** Record excerpts **
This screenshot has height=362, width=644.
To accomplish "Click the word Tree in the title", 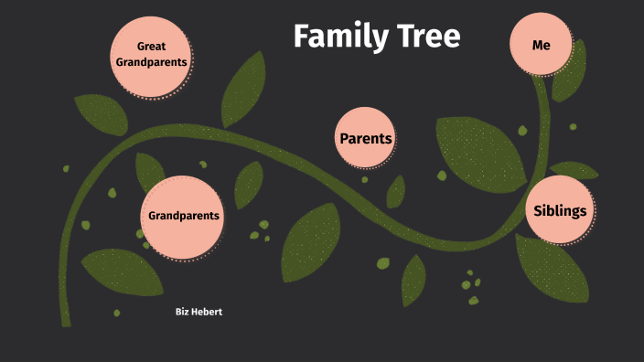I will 428,37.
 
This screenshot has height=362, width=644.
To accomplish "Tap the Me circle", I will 541,44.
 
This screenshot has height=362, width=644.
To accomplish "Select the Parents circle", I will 365,139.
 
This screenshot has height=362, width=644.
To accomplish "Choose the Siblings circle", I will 559,211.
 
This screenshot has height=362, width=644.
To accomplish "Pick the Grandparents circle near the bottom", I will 184,216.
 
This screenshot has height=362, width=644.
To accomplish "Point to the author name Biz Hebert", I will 199,312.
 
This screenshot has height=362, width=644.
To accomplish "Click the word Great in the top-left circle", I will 151,46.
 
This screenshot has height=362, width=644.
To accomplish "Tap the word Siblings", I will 559,211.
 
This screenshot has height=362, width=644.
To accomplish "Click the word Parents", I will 365,139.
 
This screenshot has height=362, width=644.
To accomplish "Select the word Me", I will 541,44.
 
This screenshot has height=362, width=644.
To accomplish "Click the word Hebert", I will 207,312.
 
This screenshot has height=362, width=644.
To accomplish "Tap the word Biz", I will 182,312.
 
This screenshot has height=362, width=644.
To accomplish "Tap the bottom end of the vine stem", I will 65,321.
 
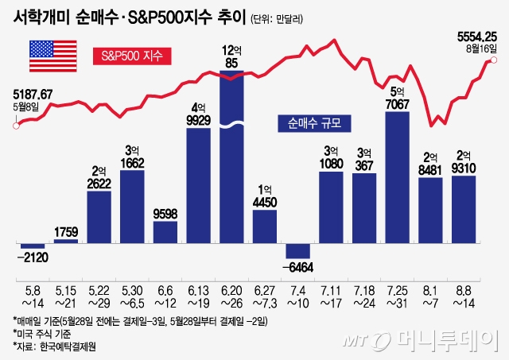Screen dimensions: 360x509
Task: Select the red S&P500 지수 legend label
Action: pos(132,56)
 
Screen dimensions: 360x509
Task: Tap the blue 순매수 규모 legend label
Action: pos(314,124)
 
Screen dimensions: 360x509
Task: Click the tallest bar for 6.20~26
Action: pos(231,159)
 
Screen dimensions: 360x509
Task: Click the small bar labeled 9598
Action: pos(165,231)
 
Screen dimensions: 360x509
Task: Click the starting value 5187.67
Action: pos(33,95)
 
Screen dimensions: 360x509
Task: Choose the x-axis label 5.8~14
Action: pos(33,300)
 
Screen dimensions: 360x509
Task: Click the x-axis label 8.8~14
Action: pos(463,300)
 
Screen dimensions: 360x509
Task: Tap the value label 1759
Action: pos(66,232)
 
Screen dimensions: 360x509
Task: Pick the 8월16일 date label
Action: pos(482,48)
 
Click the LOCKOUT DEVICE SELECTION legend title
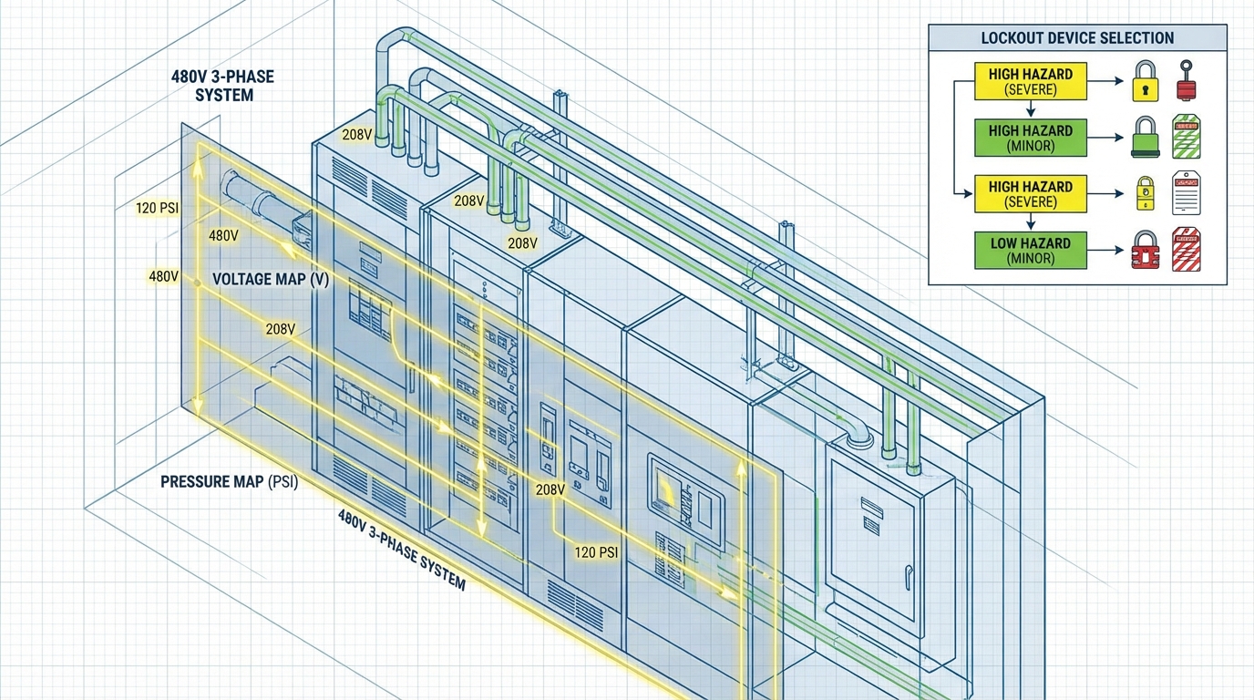(x=1077, y=38)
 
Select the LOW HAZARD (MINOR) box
(x=1030, y=251)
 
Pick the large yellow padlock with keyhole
(x=1145, y=82)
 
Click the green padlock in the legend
(x=1145, y=139)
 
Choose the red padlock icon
(x=1145, y=250)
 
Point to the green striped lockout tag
(x=1186, y=138)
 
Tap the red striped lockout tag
(x=1186, y=249)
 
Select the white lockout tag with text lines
(x=1186, y=192)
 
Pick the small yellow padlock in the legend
(x=1145, y=194)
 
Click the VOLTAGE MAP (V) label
(x=271, y=279)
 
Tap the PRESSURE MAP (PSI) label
(x=229, y=481)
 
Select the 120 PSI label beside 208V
(x=597, y=552)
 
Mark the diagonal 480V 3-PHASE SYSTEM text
(x=401, y=550)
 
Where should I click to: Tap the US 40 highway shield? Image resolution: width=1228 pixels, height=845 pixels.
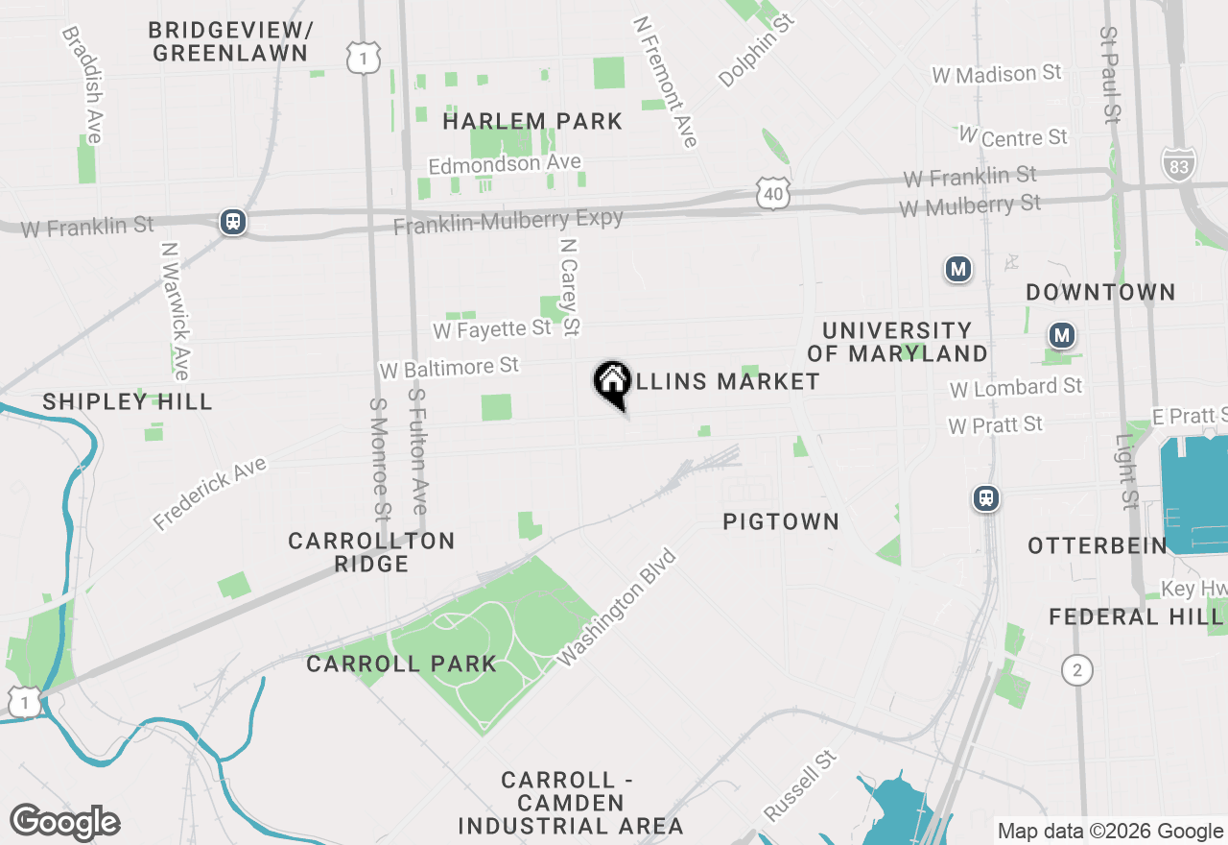[x=773, y=192]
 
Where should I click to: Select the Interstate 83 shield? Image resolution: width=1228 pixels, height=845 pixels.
[x=1178, y=165]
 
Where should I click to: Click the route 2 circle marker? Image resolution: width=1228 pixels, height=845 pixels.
[x=1077, y=669]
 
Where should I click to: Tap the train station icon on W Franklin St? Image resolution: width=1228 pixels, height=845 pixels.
[x=232, y=222]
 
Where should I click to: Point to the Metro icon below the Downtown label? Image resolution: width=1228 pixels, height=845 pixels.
[x=1061, y=335]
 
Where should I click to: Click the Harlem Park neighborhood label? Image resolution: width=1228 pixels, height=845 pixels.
[x=532, y=122]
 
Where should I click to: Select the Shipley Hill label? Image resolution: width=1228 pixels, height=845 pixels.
[x=128, y=401]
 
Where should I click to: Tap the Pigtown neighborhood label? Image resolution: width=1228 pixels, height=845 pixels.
[x=781, y=521]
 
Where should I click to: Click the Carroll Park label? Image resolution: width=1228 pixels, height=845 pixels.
[x=401, y=664]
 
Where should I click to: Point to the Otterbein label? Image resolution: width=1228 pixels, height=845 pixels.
[x=1098, y=545]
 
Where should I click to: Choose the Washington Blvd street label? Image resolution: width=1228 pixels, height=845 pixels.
[x=617, y=608]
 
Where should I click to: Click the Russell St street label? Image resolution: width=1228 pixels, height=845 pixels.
[x=800, y=785]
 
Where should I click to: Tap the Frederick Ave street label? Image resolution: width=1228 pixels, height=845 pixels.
[x=209, y=494]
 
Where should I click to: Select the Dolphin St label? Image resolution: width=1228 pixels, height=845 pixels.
[x=758, y=50]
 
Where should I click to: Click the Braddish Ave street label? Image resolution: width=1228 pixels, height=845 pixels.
[x=82, y=84]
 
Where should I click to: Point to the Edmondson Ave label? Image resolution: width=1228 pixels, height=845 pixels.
[x=505, y=164]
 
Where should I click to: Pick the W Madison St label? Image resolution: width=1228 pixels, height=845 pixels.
[x=997, y=74]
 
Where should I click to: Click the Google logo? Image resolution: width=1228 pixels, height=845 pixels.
[x=64, y=822]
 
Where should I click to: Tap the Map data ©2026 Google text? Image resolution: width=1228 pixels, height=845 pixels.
[x=1110, y=832]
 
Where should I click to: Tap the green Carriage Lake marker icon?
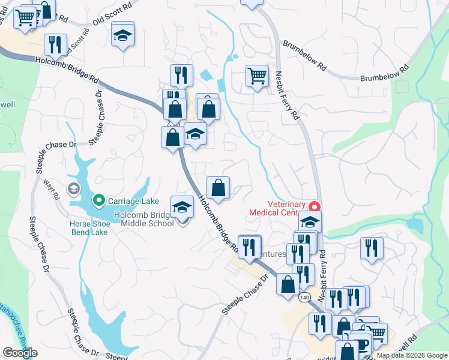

** Given instruction **
Please pick out and copy every line in the records above that contains the string "bottom". Case counts.

** Response **
To accomplish "Pick the Grandparents circle near the bottom", I will 184,216.
To accomplish "Tap the bottom end of the vine stem", I will 65,321.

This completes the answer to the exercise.